Following the news that a set of gene-edited twin girls had been born in China in November, the World Health Organization (WHO) announced that it was creating a working group to study gene-editing and the many ethical, social, and safety issues surrounding the process.
The panel’s job will be to develop “agreed norms and standards for the governance of human gene-editing,” the WHO said.
Dr. Tedros Adhanom Ghebreyesus, the WHO’s director-general, warned of the potential for “unintended consequences” of gene-editing during a conference on December 4th.
“This is uncharted water and it has to be taken seriously.
WHO is putting together experts. We will work with member states to do everything we can to make sure of all issues – be it ethical, social, safety – before any manipulation is done.”
Chinese scientist He Jiankui announced November 26 that he had created the world’s first gene-edited babies, twin girls, by altering their DNA to resist HIV, the virus that causes AIDS. The announcement immediately sparked outrage and concern among the scientific community.
Two days later, the researcher said that a second pregnancy had possibly occurred.
Following the announcement, the Chinese government ordered an “immediate investigation,” and halted the work of the researchers involved in the experiment.
Leading geneticists around the world also called for an independent inquiry into Jiankui.
It is legal to genetically modify embryos in the United States, but only for research in the lab.

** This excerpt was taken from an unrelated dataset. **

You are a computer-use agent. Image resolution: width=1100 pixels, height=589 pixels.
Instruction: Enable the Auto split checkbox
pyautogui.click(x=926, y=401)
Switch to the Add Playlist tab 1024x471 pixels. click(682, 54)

While acknowledging that gene-editing holds the potential to rid humanity of horrific maladies, the WHO warned that the technique – which is conducted using CRISPR-Cas9 – also comes with many issues that need to be addressed before the technology can be deployed to potentially benefit people.
“The use of these technologies must be regulated through ethics oversight and human rights standards.
WHO is committed to working with member states to and the wider global health and research community to establish the mechanisms and dialogue needed to effectively govern these technologies.”
Jiankui’s claims have yet to be verified by a scientific journal or any other independent source. The scientist, an associate professor at Shenzhen’s Southern University of Science and Technology in China, made his claims to an organizer of an international gene-editing conference in Hong Kong. 
Gene-editing is controversial for a number of reasons. There is concern that the technique could ignite unintended consequences that could be passed down from generation to generation. In fact, last year, researchers at Columbia University said that when they used CRISPR-Cas9 to correct blindness in mice, they inadvertently caused mutations to more than 1,000 other genes.
Two studies published earlier this year found that CRISPR-Cas9 may be tied to an increased risk of cancer as well.
One of the scariest possibilities associated with gene-editing is that it could be used to create “designer babies” – children genetically modified to be superior to children created traditionally. Imagine a world in which wealthy parents have the option of making babies that are better-looking, more intelligent, and more resistant to diseases than other children and you may understand why the idea could be so terrifying.
It seems that this science will continue to move forward; let’s just hope that minimal issues unfold in the future.